INSTRUCTIONS FOR THE TASK - Your answer should consist of every line from the records that holds the string "will".

MATERIALS PROVIDED -
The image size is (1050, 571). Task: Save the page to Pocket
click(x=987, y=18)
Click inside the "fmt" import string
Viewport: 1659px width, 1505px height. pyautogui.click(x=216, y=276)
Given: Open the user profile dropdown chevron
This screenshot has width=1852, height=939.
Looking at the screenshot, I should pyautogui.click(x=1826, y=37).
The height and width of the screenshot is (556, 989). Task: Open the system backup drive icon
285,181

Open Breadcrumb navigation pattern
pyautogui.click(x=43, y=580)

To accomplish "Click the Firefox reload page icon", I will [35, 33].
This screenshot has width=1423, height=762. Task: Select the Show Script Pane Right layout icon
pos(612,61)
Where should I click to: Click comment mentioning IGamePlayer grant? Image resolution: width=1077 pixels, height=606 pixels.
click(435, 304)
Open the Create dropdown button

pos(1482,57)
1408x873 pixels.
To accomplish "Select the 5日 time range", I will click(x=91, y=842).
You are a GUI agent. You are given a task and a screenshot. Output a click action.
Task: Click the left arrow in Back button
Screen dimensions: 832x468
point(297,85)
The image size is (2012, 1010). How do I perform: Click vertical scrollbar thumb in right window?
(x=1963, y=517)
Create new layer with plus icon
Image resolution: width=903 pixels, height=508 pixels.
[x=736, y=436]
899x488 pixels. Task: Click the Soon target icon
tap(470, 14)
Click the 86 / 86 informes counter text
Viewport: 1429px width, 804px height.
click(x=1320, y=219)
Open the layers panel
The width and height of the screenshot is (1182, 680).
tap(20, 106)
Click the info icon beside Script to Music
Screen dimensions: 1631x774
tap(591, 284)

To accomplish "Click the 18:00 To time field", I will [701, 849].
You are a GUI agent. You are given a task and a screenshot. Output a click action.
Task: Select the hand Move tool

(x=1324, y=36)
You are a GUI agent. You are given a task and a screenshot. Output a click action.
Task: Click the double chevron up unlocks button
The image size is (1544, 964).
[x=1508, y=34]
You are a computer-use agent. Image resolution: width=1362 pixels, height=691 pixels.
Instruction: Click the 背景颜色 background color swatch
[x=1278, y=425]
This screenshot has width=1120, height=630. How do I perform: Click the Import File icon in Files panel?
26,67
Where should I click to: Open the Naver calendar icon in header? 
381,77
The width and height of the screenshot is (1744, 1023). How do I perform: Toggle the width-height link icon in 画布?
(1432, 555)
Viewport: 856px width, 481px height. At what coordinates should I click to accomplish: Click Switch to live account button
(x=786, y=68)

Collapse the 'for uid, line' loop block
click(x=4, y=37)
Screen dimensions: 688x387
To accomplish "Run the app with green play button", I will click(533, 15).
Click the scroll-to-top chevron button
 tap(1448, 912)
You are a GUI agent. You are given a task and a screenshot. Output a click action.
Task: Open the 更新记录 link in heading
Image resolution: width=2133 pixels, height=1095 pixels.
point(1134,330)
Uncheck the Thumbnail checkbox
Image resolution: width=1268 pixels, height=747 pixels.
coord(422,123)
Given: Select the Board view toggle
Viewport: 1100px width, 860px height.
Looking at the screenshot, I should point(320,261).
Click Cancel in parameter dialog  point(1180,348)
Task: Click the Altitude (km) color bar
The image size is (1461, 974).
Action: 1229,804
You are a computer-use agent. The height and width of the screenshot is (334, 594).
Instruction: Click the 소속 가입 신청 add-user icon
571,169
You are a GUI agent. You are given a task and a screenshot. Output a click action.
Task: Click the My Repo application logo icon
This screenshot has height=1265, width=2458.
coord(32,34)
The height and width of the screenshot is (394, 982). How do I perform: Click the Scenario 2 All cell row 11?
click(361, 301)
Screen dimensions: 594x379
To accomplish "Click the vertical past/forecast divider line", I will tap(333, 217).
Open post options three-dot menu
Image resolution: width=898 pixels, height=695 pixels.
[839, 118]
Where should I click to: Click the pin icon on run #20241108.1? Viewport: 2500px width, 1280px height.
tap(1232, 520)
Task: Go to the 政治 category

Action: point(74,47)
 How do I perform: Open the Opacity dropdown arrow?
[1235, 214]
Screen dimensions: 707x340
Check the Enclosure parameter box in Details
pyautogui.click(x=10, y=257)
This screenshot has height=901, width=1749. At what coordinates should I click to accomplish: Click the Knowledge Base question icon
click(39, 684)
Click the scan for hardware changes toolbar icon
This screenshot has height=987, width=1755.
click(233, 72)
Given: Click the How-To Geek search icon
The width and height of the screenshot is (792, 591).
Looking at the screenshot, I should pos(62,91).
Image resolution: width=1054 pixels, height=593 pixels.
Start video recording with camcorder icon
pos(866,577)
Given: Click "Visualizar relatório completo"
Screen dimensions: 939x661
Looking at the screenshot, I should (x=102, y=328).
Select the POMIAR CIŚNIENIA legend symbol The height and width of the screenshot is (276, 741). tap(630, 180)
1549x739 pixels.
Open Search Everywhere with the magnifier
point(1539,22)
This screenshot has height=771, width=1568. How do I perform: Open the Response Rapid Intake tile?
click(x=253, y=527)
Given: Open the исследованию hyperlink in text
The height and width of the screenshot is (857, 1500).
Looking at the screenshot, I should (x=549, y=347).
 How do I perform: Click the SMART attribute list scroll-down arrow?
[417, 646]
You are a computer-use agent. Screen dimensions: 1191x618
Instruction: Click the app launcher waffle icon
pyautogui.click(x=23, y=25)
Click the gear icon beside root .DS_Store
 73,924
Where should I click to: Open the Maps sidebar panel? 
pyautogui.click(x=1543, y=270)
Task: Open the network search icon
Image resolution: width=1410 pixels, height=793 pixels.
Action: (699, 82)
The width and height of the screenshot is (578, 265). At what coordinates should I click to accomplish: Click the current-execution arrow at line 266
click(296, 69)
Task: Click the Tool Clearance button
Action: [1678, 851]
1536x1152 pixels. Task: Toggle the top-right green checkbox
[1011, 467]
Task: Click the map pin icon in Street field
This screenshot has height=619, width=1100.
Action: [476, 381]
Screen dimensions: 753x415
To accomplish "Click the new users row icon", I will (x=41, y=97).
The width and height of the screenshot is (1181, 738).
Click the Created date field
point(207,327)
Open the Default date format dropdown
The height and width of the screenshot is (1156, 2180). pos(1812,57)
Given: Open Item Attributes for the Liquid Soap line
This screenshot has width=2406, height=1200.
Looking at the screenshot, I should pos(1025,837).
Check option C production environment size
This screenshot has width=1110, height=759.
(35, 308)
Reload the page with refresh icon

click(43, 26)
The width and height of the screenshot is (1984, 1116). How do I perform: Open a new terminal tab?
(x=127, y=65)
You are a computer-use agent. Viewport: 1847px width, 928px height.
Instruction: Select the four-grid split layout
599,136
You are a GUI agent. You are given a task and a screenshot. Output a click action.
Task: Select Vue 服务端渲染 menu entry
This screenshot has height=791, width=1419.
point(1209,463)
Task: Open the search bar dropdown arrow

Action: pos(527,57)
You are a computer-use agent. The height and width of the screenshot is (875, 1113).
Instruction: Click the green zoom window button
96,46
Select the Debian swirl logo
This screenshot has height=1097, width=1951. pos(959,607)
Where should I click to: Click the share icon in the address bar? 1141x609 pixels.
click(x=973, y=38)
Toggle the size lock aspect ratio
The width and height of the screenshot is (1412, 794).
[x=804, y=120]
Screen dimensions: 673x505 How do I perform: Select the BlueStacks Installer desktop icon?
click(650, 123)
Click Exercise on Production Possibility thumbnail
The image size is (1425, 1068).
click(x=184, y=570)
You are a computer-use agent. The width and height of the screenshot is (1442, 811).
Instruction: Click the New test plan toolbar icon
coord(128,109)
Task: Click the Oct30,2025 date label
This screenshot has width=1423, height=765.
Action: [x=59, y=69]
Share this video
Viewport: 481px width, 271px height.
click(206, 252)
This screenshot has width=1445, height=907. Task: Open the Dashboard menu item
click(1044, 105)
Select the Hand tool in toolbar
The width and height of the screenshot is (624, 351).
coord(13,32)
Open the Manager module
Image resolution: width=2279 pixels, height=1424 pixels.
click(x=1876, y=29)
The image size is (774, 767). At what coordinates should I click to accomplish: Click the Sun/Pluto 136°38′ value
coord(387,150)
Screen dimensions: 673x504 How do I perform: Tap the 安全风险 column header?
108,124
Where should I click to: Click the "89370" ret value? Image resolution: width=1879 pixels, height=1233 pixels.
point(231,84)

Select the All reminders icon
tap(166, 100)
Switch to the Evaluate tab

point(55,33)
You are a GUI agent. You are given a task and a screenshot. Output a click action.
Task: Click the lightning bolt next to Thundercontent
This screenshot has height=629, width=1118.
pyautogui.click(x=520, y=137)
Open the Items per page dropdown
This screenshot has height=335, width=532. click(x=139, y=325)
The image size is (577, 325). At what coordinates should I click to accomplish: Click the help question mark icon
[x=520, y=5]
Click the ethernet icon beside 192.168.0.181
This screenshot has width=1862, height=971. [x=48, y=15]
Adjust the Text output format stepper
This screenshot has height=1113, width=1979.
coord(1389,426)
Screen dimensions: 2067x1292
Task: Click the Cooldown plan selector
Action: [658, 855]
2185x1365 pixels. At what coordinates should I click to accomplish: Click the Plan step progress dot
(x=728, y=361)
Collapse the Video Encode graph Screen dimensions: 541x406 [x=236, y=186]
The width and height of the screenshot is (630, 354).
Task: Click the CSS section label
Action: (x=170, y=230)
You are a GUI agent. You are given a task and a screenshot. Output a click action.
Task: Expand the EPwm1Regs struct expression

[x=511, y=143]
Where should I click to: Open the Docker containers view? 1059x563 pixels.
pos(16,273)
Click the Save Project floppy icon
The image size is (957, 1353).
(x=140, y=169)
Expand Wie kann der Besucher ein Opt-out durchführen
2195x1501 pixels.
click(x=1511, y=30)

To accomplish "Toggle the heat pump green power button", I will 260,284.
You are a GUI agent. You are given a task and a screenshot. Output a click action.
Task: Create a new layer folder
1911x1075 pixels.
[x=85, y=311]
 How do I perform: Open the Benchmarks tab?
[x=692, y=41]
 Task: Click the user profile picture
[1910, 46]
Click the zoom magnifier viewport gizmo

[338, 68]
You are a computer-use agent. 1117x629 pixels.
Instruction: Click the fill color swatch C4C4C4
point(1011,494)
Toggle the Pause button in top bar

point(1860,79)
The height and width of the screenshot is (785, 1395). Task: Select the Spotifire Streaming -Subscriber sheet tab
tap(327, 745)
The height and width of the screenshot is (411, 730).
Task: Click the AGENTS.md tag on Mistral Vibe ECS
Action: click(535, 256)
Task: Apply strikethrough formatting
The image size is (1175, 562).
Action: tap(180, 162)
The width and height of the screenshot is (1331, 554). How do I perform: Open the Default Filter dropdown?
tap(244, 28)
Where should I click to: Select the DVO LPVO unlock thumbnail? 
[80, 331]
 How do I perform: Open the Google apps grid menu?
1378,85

ANSWER AREA -
To accomplish "Click the Firefox reload page icon", I will [35, 33].
To accomplish "Select the 5日 time range", I will click(x=91, y=842).
To accomplish "Click the 18:00 To time field", I will [701, 849].
To accomplish "Run the app with green play button", I will click(533, 15).
To accomplish "Click the vertical past/forecast divider line", I will tap(333, 217).
To accomplish "Click the new users row icon", I will (x=41, y=97).
To accomplish "Toggle the heat pump green power button", I will 260,284.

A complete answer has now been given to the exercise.